Subject: Re: street performer protocol
From: "Stephen J. Turnbull" <>
Date: Wed, 10 May 2000 13:07:56 +0900 (JST)

>>>>> "shap" == Jonathan S Shapiro <> writes:

    shap> What I said was "everyone is guilty", not "everyone is
    shap> liable".

What do "guilty" and "responsible" mean if not "liable"?

    shap> Actually, I was overstating the case,

This overstatement is dangerous; it is the standard argument used to
justify terrorism.  You also face a slippery slope!  (Terrorism is
actually not the relevant issue; _1984_-style totalitarianism is.)

I agree with you that extending responsibility is necessary.  But not
in the dimension of arbitrarily extending responsibility to a wider
variety of individuals.  This is a violation of the principle of
modularity, which is just as important to efficiency of human
organizations as it is to quality of software.[1]

Rather, individuals with decision-making power should be responsible
for making a "reasonable effort" to determine if there are important
side effects of the decisions they make.  If there are, they must
inform the relevant policy-makers.  (You can't really ask a business
firm to take a decision adverse to its business interests if its
competitors don't have to do the same.  Of course, if there's already
a policy in place that says such side effects are impermissible, the
firm must refrain from a decision that would cause them.)  A similar
responsibility applies to employees who happen to come into possession
of information about employer misbehavior; they must blow the whistle.

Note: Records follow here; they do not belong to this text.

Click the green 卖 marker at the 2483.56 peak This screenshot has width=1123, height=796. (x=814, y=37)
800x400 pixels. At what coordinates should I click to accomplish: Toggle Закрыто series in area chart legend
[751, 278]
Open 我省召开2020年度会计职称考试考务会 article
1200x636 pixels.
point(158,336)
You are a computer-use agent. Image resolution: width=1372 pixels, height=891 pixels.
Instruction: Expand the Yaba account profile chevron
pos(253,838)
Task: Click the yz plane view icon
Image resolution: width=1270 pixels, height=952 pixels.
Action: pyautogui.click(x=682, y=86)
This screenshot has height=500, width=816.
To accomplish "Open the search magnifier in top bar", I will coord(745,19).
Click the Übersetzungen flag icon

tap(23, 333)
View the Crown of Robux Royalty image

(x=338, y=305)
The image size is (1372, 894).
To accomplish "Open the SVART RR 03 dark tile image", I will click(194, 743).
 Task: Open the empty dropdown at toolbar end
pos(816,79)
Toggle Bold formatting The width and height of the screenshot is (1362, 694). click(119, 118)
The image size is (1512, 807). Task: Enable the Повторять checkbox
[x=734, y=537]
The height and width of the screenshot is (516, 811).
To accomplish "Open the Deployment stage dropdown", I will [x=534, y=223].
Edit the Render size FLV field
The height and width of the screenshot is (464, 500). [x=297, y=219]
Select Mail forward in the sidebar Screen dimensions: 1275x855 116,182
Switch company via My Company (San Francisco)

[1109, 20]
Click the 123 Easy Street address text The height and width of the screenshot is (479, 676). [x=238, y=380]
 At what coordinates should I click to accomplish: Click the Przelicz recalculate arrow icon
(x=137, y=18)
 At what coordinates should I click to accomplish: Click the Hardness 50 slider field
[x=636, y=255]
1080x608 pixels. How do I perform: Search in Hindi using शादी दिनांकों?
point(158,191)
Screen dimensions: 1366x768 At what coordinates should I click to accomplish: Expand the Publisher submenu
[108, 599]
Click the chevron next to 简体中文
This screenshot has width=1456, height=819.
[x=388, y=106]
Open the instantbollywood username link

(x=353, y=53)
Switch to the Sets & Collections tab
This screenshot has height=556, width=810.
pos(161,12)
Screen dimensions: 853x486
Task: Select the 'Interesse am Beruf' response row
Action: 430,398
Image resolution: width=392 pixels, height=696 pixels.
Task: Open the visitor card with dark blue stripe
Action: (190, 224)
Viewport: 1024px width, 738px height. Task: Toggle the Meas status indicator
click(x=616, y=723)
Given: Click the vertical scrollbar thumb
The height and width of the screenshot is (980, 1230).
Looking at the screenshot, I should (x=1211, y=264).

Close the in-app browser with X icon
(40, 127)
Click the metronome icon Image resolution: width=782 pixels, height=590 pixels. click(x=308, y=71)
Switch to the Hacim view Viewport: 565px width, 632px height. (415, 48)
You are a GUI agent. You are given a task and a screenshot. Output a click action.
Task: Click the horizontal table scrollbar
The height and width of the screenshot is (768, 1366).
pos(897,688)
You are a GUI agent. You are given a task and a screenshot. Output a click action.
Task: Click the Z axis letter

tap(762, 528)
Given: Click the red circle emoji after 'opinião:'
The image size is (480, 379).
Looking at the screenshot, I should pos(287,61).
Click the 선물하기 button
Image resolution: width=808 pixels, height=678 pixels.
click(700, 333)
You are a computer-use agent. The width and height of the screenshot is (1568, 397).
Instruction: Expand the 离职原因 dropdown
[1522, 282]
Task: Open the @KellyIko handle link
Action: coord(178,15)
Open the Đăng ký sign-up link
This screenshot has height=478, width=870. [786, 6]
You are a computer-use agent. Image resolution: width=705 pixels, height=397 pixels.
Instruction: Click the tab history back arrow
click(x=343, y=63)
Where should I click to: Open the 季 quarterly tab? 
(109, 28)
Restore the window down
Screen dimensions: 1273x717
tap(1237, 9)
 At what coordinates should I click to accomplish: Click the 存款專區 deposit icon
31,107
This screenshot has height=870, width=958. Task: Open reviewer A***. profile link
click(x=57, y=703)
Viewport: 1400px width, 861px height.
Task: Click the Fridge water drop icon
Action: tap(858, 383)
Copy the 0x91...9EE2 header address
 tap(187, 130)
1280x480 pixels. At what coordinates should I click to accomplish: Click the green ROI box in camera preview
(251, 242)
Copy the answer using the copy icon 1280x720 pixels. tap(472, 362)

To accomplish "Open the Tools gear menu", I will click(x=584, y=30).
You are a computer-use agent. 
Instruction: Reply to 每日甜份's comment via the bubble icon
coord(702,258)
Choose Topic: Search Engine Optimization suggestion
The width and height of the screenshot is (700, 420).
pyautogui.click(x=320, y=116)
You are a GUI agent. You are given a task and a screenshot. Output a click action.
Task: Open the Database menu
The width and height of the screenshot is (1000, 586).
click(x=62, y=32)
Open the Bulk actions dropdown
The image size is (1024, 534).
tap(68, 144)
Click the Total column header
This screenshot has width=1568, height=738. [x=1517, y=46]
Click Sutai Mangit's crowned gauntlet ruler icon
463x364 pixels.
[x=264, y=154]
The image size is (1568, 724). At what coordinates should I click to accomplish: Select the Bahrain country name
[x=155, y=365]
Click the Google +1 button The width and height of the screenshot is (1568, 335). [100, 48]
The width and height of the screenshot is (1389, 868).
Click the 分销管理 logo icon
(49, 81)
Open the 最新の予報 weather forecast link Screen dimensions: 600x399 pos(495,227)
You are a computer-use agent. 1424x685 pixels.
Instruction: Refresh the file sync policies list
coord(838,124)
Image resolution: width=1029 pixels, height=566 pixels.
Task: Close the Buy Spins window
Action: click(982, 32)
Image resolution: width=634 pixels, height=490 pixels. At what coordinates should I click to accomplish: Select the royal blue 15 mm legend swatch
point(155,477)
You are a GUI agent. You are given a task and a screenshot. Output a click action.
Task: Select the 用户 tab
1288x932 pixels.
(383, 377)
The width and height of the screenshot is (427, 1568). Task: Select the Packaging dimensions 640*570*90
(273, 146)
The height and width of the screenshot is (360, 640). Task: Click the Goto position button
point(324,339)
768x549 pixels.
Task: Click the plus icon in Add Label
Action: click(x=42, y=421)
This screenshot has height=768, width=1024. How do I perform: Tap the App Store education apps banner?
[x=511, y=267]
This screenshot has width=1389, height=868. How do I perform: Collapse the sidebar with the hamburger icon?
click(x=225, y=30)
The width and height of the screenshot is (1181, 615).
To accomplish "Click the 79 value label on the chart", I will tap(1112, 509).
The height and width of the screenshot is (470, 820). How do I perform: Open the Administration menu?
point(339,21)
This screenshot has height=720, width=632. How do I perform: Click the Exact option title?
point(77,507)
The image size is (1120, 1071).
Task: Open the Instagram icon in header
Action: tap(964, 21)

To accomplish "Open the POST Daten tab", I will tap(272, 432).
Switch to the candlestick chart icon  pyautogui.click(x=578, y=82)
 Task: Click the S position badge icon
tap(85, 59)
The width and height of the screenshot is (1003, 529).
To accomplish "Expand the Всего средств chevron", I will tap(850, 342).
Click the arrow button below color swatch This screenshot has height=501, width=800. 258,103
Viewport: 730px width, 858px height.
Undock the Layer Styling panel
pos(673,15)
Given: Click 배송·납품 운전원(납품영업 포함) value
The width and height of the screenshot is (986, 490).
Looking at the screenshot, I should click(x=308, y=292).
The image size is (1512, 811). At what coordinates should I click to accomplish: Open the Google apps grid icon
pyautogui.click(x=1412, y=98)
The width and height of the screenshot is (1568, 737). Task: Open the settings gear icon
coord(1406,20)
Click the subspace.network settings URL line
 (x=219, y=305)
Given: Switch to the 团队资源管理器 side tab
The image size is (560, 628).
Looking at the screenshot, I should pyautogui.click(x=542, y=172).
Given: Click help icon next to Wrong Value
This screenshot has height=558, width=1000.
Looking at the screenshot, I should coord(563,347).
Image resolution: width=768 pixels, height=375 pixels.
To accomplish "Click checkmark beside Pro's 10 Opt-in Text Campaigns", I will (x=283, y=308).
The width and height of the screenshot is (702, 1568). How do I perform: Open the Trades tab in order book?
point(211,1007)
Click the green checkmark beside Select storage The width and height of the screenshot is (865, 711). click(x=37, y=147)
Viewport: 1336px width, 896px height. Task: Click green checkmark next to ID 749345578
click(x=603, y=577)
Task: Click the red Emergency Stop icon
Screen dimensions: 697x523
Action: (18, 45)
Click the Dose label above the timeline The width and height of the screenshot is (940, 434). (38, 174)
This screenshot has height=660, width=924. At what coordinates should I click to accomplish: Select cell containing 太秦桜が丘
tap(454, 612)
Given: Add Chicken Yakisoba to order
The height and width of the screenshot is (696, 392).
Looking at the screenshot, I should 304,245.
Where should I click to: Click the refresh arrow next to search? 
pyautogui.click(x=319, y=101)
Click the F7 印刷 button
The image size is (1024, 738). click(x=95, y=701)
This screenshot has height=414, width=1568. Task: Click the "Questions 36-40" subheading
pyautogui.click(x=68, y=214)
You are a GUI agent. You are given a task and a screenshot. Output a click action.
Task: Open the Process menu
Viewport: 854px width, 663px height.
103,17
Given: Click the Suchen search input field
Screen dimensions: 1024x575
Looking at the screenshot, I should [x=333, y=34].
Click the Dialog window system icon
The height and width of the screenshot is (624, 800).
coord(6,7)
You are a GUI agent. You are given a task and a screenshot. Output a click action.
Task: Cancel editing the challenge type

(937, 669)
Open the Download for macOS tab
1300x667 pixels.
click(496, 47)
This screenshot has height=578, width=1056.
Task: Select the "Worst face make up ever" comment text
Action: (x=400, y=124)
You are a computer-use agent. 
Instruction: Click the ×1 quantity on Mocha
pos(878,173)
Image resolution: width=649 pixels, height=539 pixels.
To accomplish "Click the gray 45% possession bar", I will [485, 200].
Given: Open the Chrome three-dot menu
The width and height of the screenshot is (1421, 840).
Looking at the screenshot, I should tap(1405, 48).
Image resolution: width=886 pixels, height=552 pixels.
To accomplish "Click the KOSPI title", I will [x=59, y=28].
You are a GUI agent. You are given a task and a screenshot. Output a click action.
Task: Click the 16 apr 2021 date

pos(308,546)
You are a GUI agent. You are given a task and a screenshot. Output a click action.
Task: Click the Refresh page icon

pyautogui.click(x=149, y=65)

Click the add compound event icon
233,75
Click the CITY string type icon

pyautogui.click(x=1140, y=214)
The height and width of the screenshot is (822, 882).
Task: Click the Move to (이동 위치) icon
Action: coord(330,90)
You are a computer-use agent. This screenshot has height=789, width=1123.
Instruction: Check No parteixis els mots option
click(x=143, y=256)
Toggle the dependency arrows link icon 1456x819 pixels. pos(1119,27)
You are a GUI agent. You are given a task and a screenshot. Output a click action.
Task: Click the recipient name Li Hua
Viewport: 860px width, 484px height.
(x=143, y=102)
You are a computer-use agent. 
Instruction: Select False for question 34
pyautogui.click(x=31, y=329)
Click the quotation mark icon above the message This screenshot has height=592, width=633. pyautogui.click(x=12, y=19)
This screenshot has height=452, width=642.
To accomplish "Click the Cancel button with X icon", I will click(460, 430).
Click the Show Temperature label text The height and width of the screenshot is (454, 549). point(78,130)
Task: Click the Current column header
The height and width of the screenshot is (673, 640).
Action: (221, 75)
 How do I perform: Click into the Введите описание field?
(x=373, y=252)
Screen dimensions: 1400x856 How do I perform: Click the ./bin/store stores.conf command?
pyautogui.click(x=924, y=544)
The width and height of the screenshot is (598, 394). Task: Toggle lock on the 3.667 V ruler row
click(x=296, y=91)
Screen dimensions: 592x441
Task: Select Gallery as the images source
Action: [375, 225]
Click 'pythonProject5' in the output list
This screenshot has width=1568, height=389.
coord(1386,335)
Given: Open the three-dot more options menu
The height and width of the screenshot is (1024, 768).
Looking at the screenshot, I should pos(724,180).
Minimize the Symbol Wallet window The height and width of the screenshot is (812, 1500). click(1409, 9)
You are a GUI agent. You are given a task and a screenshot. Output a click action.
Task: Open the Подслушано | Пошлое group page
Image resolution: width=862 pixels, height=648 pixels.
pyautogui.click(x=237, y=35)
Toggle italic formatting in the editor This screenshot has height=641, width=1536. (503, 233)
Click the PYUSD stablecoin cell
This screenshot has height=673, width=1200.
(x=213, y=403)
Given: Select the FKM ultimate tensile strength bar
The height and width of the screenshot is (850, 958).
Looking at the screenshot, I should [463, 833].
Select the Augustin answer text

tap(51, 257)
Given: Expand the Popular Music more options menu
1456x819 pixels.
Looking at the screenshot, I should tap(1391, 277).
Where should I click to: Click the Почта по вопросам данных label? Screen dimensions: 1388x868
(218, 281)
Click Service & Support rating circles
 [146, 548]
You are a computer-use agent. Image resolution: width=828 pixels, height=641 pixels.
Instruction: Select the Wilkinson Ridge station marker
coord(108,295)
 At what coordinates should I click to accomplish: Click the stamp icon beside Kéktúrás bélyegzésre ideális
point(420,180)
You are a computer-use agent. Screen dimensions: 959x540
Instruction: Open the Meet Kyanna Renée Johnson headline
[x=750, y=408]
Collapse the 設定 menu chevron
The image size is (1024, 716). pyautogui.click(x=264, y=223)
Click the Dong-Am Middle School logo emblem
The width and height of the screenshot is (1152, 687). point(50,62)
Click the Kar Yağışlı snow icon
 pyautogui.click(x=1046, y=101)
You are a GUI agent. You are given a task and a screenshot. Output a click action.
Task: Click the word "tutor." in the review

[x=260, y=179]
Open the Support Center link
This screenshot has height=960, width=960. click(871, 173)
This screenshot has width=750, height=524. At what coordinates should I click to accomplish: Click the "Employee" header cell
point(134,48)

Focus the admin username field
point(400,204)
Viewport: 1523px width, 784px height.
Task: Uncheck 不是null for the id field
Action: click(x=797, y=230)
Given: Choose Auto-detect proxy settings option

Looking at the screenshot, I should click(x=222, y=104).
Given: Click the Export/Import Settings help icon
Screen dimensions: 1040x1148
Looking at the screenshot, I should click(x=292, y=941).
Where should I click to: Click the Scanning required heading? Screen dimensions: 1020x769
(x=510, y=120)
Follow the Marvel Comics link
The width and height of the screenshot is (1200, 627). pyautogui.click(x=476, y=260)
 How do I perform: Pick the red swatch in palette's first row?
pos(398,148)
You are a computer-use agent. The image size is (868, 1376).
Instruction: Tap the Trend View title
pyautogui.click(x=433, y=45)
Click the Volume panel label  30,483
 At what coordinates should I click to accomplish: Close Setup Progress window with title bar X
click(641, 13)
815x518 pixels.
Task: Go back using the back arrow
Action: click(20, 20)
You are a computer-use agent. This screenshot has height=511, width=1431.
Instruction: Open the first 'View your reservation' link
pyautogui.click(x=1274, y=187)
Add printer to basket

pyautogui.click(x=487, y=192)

But this extension of responsibility is not needed in the Microsoft
case.  Ordinary anti-trust principles were applicable, and came to the
right decision as far as I can tell.  Sure, it took a long time;
that's because of the "innocent until proven guilty" bias that
pervades the American justice system.  Not because the principles were

[1]  This is not to argue that "modularity" always overrides
responsibility.  Rather, modularity means that responsibility should
be restricted to those who in the ordinary course of business can
affect the decision.  This may apply for _all_ decisions to a small
group of executives who are presumed to have a responsibility to know,
and for particular decisions for staff members who would be consulted
on those decisions---the "whistleblower" responsibility.